Scan the entries line by line and return those with "computer".

--------

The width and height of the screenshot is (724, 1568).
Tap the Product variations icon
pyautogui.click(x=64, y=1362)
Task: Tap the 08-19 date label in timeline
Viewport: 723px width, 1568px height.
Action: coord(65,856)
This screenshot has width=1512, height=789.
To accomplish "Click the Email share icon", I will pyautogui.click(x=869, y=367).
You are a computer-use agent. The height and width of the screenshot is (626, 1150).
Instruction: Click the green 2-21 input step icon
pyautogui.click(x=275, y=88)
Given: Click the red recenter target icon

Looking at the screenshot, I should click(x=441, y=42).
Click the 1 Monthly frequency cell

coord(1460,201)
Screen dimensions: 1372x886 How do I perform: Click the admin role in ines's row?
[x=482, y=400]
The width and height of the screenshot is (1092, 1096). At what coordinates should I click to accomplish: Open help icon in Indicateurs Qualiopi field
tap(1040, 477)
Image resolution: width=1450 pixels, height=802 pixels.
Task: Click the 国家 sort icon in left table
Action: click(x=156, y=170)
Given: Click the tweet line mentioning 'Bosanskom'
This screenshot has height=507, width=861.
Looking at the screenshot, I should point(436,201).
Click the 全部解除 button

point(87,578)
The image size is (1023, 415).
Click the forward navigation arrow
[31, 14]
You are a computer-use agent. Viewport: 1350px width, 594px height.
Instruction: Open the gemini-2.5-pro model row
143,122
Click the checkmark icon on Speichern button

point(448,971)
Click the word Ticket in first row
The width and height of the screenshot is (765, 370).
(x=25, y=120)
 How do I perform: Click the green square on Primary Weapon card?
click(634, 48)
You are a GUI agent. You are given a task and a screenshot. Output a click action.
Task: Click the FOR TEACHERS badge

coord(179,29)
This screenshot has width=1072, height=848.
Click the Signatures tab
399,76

--------

SOLVED PROBLEM:
You are a computer-use agent. The height and width of the screenshot is (626, 1150).
You are a computer-use agent. Viewport: 1350px width, 594px height.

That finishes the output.